REQUIRED WORK:
A single number is the answer: how many lines of the entries contain the word "every"?

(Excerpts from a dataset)
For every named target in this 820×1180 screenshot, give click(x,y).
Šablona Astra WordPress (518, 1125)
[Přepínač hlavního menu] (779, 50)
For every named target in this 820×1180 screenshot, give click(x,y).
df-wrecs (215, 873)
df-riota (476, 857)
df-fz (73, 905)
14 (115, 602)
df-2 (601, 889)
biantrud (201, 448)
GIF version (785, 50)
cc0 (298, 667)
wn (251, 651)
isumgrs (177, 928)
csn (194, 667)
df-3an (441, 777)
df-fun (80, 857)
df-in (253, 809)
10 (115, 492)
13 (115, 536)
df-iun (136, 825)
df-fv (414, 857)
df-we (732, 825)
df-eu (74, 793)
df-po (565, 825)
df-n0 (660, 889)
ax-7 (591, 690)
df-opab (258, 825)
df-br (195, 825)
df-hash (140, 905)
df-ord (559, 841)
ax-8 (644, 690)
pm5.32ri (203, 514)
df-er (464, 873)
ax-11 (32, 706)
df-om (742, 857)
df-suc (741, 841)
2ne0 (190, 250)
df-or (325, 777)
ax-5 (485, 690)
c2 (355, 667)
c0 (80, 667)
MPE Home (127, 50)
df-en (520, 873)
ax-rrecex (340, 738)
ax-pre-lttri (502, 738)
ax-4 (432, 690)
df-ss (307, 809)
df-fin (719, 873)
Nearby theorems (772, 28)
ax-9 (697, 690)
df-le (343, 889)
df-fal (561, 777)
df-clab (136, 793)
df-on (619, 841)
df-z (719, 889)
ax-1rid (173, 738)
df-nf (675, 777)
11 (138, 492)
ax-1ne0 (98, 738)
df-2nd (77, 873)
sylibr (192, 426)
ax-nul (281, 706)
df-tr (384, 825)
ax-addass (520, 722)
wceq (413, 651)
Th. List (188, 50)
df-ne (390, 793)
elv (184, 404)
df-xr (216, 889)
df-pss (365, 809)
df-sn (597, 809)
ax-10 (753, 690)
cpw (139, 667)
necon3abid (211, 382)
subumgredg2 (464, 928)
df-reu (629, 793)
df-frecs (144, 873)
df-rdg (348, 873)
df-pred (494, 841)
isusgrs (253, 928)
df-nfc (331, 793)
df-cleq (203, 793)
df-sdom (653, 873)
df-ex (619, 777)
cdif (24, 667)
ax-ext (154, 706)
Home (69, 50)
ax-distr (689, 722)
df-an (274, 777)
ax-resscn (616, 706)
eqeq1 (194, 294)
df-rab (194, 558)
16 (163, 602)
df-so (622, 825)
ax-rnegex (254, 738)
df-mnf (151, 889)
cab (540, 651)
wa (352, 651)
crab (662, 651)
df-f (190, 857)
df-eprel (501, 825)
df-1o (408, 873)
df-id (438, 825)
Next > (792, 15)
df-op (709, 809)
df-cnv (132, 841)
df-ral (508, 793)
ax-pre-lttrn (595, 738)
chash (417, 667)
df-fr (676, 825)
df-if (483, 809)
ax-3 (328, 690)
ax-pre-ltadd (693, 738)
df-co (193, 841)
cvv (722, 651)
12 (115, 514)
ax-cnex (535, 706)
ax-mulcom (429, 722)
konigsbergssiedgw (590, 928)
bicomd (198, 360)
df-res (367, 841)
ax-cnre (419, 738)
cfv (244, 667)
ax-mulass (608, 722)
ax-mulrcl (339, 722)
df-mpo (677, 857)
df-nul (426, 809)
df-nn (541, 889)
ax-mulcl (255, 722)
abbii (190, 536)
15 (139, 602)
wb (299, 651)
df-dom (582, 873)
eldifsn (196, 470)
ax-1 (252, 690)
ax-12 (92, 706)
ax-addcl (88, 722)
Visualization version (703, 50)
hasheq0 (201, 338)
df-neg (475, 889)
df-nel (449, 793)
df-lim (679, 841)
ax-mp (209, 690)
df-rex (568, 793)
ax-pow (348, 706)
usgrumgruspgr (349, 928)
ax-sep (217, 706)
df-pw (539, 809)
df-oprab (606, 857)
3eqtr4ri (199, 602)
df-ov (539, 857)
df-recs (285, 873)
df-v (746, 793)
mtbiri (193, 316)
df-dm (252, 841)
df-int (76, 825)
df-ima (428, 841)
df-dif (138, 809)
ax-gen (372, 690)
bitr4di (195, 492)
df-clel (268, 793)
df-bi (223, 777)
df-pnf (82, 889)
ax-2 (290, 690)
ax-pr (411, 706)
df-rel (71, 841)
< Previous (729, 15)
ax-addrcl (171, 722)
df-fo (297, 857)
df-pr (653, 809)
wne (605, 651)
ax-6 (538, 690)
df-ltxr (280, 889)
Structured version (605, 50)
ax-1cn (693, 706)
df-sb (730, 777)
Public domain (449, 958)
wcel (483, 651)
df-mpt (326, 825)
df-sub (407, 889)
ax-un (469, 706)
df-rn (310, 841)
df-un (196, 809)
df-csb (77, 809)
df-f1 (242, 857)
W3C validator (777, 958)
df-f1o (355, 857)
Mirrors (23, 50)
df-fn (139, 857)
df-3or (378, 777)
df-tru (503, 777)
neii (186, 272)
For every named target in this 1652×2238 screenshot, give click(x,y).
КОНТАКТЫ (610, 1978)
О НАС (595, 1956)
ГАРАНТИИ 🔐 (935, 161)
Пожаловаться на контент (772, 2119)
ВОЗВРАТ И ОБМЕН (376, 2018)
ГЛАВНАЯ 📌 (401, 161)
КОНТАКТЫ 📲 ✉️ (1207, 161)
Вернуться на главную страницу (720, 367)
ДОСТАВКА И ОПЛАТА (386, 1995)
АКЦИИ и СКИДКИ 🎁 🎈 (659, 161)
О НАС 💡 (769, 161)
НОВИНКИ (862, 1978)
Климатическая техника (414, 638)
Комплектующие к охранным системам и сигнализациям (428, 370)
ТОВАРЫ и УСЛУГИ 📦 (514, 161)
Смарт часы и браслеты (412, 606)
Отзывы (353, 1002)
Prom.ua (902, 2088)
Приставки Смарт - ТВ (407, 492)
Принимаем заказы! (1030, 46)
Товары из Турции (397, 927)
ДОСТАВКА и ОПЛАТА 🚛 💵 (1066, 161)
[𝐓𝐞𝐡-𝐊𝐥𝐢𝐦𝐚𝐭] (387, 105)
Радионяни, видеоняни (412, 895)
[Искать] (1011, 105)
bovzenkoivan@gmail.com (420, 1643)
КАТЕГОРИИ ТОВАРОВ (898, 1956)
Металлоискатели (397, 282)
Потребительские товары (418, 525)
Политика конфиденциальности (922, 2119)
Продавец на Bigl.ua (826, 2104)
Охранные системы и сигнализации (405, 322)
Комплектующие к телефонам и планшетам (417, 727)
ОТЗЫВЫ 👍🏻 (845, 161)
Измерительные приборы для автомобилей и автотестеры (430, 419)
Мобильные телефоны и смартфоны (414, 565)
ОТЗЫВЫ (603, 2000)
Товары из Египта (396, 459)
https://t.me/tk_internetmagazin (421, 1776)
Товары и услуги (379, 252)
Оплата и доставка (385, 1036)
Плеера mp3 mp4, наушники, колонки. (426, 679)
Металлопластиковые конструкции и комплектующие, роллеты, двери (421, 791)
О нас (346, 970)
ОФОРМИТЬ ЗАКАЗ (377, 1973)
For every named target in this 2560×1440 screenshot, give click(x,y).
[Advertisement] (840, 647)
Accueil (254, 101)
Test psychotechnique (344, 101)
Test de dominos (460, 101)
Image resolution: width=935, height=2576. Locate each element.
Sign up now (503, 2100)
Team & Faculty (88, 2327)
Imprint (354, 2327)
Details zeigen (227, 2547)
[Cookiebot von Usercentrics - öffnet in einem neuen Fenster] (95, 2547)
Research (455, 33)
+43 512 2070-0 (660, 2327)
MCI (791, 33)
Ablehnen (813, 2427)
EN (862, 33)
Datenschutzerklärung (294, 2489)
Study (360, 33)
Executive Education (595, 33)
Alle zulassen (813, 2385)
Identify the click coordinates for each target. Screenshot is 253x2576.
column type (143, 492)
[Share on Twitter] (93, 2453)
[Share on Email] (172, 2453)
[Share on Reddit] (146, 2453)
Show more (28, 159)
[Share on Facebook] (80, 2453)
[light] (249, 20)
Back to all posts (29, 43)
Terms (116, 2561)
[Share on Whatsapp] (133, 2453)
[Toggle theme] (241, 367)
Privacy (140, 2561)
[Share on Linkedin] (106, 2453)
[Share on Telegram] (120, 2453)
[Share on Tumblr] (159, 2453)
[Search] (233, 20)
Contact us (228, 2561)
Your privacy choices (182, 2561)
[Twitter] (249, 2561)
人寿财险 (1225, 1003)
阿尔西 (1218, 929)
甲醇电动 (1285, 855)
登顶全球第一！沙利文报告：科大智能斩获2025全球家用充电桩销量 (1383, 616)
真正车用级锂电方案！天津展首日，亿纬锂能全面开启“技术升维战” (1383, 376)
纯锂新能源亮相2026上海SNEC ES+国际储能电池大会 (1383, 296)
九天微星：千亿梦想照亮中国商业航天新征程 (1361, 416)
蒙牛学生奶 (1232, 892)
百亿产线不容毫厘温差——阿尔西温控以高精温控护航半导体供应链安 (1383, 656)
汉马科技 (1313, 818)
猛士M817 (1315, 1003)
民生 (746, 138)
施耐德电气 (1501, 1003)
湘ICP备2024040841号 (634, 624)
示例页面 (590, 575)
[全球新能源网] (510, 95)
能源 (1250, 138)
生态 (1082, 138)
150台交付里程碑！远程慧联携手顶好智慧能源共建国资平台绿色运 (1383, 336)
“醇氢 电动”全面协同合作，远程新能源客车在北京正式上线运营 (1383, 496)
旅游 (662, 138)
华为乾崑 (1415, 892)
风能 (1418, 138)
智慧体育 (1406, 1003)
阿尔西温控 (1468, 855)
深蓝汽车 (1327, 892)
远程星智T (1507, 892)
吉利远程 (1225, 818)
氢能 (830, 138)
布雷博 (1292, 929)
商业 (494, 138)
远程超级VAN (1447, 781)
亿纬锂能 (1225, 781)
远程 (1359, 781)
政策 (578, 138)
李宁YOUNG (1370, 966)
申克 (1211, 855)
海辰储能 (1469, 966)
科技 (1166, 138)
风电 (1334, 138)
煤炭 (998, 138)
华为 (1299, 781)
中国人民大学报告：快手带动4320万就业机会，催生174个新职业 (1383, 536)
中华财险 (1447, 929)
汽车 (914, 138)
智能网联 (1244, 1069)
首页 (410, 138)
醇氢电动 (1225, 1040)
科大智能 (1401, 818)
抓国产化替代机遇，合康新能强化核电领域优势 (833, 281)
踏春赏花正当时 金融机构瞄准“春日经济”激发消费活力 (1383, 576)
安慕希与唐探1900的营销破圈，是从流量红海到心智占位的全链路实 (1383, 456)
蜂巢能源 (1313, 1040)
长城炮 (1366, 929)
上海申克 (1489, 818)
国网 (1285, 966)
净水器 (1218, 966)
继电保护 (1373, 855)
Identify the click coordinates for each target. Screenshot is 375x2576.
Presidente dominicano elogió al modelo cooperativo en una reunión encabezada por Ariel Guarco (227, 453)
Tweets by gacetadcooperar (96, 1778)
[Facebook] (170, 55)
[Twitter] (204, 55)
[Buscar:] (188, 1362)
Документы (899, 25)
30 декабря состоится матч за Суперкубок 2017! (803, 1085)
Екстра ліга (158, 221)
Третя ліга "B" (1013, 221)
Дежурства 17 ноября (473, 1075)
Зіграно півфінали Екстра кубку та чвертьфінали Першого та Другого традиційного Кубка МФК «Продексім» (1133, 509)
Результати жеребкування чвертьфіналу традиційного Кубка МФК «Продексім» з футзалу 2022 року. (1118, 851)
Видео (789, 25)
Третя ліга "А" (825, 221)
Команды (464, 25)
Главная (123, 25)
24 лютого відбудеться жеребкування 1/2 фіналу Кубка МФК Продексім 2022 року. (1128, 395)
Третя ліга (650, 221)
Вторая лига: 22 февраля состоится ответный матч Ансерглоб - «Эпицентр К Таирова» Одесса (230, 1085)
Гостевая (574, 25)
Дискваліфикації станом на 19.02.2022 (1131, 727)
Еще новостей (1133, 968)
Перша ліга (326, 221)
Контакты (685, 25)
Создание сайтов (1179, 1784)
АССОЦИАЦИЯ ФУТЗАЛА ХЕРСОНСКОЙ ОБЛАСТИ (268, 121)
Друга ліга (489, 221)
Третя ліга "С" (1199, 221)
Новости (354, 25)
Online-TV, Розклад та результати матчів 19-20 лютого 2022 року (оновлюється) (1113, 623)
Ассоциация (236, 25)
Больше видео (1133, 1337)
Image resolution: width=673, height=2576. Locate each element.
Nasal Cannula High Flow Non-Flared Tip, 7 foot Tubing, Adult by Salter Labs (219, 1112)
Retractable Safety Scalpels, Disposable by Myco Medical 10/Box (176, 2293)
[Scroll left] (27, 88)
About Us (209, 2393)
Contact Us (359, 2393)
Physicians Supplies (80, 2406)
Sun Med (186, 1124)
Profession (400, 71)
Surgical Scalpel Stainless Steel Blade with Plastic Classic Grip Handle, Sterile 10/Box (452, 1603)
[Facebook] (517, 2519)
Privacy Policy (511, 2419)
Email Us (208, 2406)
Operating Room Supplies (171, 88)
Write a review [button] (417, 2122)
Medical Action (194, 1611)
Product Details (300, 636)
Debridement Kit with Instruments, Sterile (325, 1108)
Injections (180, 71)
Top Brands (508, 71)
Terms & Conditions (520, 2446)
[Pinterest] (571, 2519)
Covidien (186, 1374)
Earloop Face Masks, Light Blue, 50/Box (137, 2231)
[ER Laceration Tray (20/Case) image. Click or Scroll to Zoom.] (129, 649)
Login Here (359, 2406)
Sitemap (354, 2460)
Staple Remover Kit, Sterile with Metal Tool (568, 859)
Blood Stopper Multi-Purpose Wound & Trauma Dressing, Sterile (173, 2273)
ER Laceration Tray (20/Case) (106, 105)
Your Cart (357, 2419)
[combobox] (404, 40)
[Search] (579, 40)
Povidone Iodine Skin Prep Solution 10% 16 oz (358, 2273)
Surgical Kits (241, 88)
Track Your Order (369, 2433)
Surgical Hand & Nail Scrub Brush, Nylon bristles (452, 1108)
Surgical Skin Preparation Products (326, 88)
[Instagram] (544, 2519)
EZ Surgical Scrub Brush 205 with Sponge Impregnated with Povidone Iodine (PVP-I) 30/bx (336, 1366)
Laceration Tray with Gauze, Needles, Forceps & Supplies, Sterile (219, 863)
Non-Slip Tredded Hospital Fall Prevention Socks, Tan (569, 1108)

SOLVED EXERCISE:
4